Mr. McLaughlin, who became the first ever nationalist speaker when appointed to the role in 2015, visited his former stomping ground to view the impressive artwork.

“​It went very well. I had the family up. We were well looked after and very pleased with the portrait,” he said.

The oil-on-canvas of the Derry politician will join those of his predecessors, which are on public display in the Great Hall of Parliament Buildings.

Mr. McLaughlin explained how process took a bit of time. He was given a number of potential artists and opted for the award-winning Creaney.

"They give you about a dozen portfolios of various artists and a couple of months to mull them over and make a choice.

“We picked out Catherine Creaney from Coalisland. She is an outstanding artist.

"With very little knowledge of the ins and outs and intricacies of that kind of artistic endeavour I was delighted with the outcome and the amount of detail she managed to get into the painting.

“She operates on a whole series of photographs she takes while you are sitting in a fairly relaxed way with a cup of coffee. She is snapping away catching you in different moods and in different lights I suppose. She puts it together from that.”

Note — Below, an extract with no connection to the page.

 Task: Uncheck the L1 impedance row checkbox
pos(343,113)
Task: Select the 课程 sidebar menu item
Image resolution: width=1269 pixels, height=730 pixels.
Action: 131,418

Remarkably his visit to ‘the house-on-the-hill’ was only his second time up there since he stepped down as Speaker and retired from front-line politics. The last time he was up was for the unveiling of a painting of his late friend Martin McGuinness in 2018.

“This was the first time I'd been up since leaving the Assembly apart from the unveiling of Martin's portrait. I knew this was probably in the pipeline,” he said.

Mr. McLaughlin admits returning to Stormont was bit surreal after almost a decade since he made history.

"The significance of my term was that I was the first nationalist to have ever been Speaker,” he notes.

The painting was officially unveiled by the current Speaker Edwin Poots, who said: “Having served as a Member when Speaker McLaughlin was in the Chair, I have a very high regard for how he carried out his role, he had great authority and was utterly fair to Members across the House.”

The ‘Journal’ asked Mr. McLaughlin for his assessment of Mr. Poots.

"From what I can see he is doing alright. The role demands equality and scrupulous impartiality and that is what they watch out for. If you ever slip from that standard it will be pointed out.

"I'd say Poots will turn out to be a good speaker as did Willie Hay,” he says.

Intriguingly Mr. McLaughlin once had a premonition the South Belfast MLA would ultimately preside from the Speaker’s bench.

“He came up to the table during one of the sessions I was chairing once and asked, 'do you enjoy this role?' It sparked a wee thought in my head that he might be interested in this at some stage and that is how it turned out!”

Mr. Poots, during the unveiling ceremony, said: “His time as a negotiator on behalf of his party meant he was well placed to work with Members of all parties and navigate the politics of the time.

“Underpinning his time as Speaker was his commitment to the value of ‘respect’ and his willingness to use opportunities to ensure different groups across society were acknowledged and respected by the Assembly.”

The Speaker continued: “Assembly reform was also important for Speaker McLaughlin and he gave great support as Speaker to increasing the number of women represented in the Assembly and since his time, the Speaker’s Office has continued to hold an annual event to mark International Women’s Day.”

The Speaker concluded: “The artwork on display in the Great Hall and elsewhere in Parliament Buildings records the parliamentary history of the building across all traditions.

"We know that visitors to Parliament Buildings really enjoy this part of the overall experience and I am pleased that this stunning piece by Catherine Creaney will go on public display from today.”